Most importantly, the box was nice and safe. Adam had tried to grab it, but Will had kept it. Later he would take it to a man he knew behind Exeter’s Fleshfold, above a small butcher’s shop, who would sometimes deal in little trinkets. Judging by the box, it must be valuable, although why a splinter of timber in a vial should be, Will didn’t know. He suspected it might be a relic, which was why he had pulled it out, in case it brought him luck, but there was no magical tingling in his fingertips as he handled it, no spark of excitement in his belly or fire in his bowels. It was just an old chip of wood. Probably sold to some gullible trader with more money than sense. Well, with any luck, Will could find another one with a purse bigger than his brains. He wondered fleetingly what the two pieces of parchment had been, but the idle thought was soon lost as he lurched down one alley, then turned into a narrower one.

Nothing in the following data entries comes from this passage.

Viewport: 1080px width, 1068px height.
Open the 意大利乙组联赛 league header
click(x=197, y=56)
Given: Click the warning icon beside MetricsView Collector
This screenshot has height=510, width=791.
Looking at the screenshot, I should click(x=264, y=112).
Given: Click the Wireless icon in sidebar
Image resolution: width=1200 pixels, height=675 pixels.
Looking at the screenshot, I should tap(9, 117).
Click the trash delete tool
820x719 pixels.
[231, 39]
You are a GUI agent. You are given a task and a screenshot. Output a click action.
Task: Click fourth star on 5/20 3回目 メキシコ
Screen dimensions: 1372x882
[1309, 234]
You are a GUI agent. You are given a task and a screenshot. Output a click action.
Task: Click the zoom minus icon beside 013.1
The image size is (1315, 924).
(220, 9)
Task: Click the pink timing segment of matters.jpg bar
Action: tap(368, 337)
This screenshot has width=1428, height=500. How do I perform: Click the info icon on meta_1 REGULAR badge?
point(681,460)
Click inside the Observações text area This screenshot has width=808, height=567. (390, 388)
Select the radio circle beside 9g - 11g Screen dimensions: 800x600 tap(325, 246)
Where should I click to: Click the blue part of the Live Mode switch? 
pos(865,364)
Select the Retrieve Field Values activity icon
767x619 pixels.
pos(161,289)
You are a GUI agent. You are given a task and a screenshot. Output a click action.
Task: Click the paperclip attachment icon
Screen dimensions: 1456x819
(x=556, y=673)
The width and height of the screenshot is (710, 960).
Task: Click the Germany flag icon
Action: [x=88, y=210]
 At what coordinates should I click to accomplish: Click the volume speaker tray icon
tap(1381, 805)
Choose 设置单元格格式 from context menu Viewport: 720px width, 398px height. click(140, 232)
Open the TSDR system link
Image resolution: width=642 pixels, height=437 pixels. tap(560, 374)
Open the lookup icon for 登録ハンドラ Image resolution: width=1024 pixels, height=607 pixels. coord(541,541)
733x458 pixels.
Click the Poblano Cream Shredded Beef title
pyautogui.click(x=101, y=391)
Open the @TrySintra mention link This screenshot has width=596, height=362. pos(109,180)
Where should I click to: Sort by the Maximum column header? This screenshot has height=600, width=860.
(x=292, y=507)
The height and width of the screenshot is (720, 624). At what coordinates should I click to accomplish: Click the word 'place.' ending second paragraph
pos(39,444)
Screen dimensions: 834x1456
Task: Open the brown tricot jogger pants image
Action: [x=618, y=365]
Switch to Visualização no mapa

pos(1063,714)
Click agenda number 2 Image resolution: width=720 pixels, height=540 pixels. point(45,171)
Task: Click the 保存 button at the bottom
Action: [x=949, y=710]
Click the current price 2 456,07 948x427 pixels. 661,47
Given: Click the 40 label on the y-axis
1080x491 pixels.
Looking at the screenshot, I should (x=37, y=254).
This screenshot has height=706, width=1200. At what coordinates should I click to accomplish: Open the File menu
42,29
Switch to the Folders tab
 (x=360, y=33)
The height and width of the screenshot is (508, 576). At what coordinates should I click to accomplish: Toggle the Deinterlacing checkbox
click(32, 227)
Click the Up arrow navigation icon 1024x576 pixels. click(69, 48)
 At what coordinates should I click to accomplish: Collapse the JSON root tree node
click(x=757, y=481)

This wasn’t his way home, but Moll lived down here, and he had some business with her. She’d been all over that man like a cheap tunic, and Will had a sudden urge to know who he was. There was something unpleasantly familiar about the man. When she came home, Will would be waiting for her.
It was late when the outlaw finally managed to sleep; the body in the alley haunted his thoughts, and as he settled himself he would see again that appalling face, the spilled guts, all that, and his sword befouled with gore and blood. Although he was used to bloodshed-Christ’s bones, he’d been a warrior for too long not to be accustomed to it-yet the murder made him feel tainted, as did his furious attack on the corpse.
Marching through the alleys afterwards, he came to his inn. It was a poor place, this, but it had one attribute: the master and his wife were uninterested in him or anyone else. All they wanted was the money that people brought. They didn’t care what men might have done. It was all the outlaw could have desired.
He gave them a curt nod as he closed the door behind him, and the pair eyed him silently. They were sitting at their fire, a mean thing in the middle of the room impounded within a ring of stones like stray sheep.
‘Are you staying in the rest of the night?’ the old woman demanded.
The outlaw looked at her. She appeared little better than a beggar, and her husband had the appearance of a cur who had just been whipped. ‘Why? Do you wish to follow me about my business?’
‘No, Lord, no!’ the man interrupted hastily. ‘Just…the watchmen will be about, and you could be hurt.’
‘I’ll not be at risk,’ the outlaw said softly, but with menace in his tone. He walked to them quietly, his soft Cordovan leather boots making little sound on the earthen floor, until he was standing before them, his hand resting on his sword hilt. ‘I am not in danger here, am I?’
‘Of course not, master,’ the man said.
The outlaw’s eyes weren’t on him, though, they were on the vixenish features of the man’s wife. She was the sort who’d cut a man’s throat without thinking, the bitch. A man couldn’t trust a woman like her. Any man who had been celibate all his life could see the type: one who would lead her man into danger for the gratification of her own lusts. Women always hankered after money or things. The outlaw had been warned of their wiles while he was a monk.
‘I’ll stay here, then,’ he said softly.
She had set out a palliasse for him on the floor near the fire, but he ignored it and walked out behind the bar. There was a small cellar out there, and he peered about him with satisfaction.
‘What do you want in here?’ she demanded, following him.